Bank Secrecy Act (BSA): Complying with U.S. AML Laws and Regulations
Disclaimer: The contents of this article are intended to provide a general understanding of the subject matter. It is not intended to provide legal or other professional advice, and should not be relied on as such.
The Currency and Foreign Transactions Reporting Act of 1970 (commonly referred to as the “Bank Secrecy Act” or “BSA”) is the primary U.S. law used to detect, deter and disrupt money laundering and terrorist financing networks. Specifically, this “anti-money laundering law” requires regulated financial institutions to keep records of cash purchases of negotiable instruments, file reports of cash transactions over $10,000, and to report suspicious activity that might signify money laundering, tax evasion, or other criminal activities.
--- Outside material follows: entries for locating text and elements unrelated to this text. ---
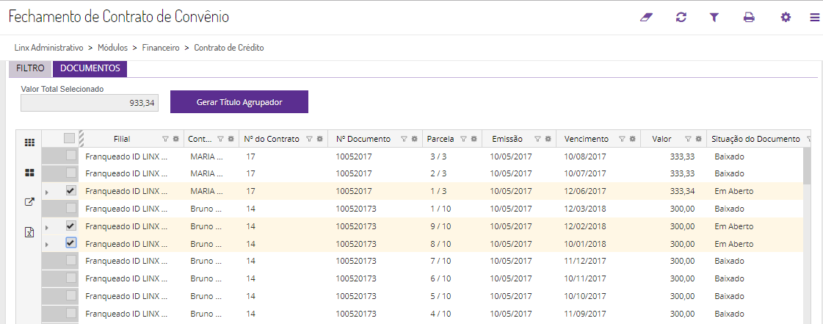The width and height of the screenshot is (823, 324).
Task: Open settings gear in top toolbar
Action: 786,17
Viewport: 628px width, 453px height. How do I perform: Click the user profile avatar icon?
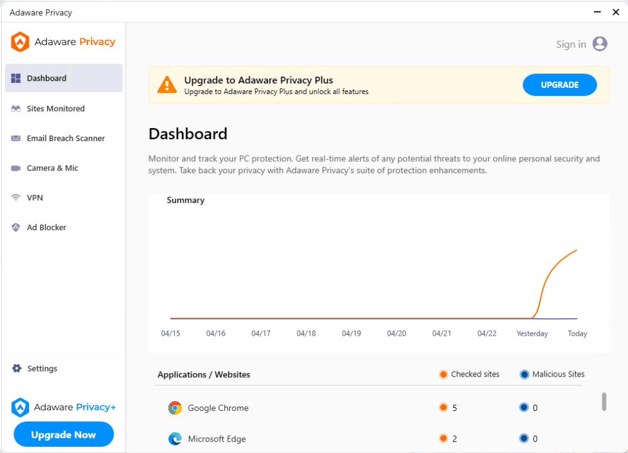click(x=600, y=44)
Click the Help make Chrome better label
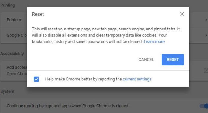 click(x=83, y=79)
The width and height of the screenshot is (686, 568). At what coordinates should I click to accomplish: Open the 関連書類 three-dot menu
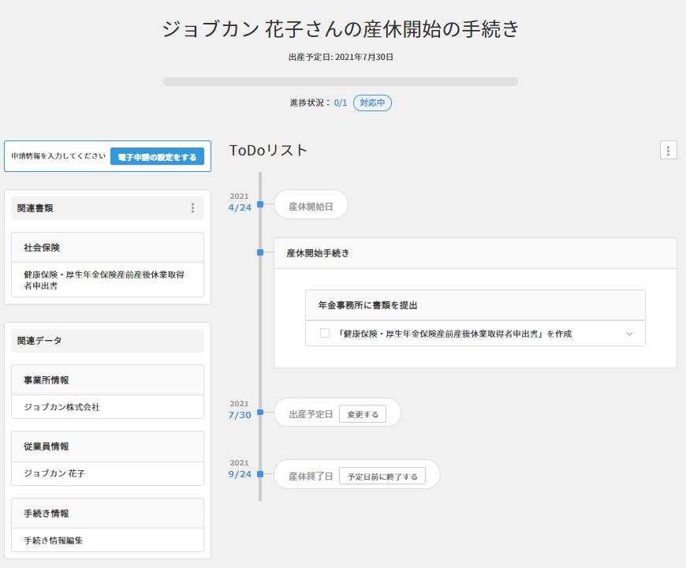pyautogui.click(x=192, y=208)
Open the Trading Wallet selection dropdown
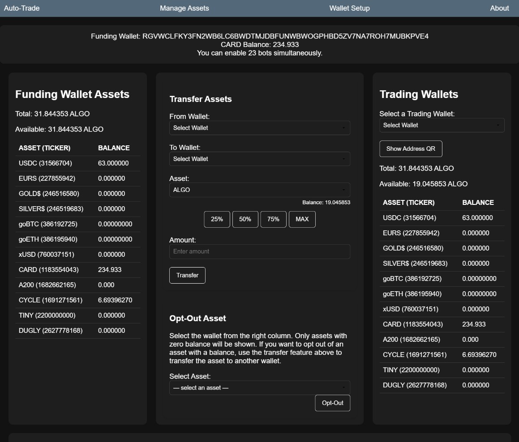This screenshot has height=442, width=519. click(x=442, y=125)
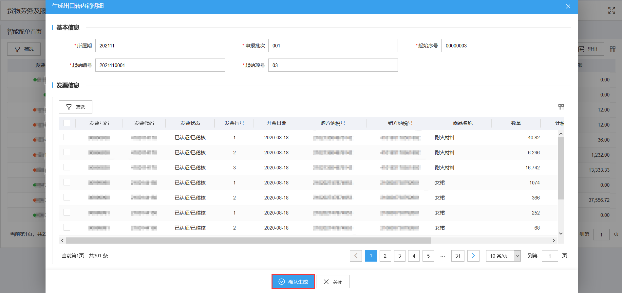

FinCEN (the Financial Crimes Enforcement Network) is the bureau within the U.S. Treasury Department that is mandated to implement, administer, and enforce compliance to the BSA. Specific responsibilities of the agency include:
- Maintain a government-wide data access service with a range of financial transactions information
- Analyze and disseminate information in support of law enforcement investigatory professionals at the Federal, State, Local, and International levels
- Determine emerging trends and methods in money laundering and other financial crimes
- Serve as the Financial Intelligence Unit of the United States
- Carry out other delegated regulatory responsibilities
As the country’s financial intelligence unit (FIU), FinCEN releases a number of advisories, guidances and FAQs to help financial institutions meet their BSA compliance obligations. This article reviews some of the definitions and material provided by FinCEN for effective compliance to anti-money laundering regulations.
Defining “Financial Institutions”
According to the BSA, a financial institution is:
- An insured bank
- A commercial bank or trust company
- A private banker
- An agency or branch of a foreign bank in the United States
- Any credit union
- A thrift institution
- A broker or dealer registered with the Securities and Exchange Commission under the Securities Exchange Act of 1934 ( 15 USC 78a et seq.)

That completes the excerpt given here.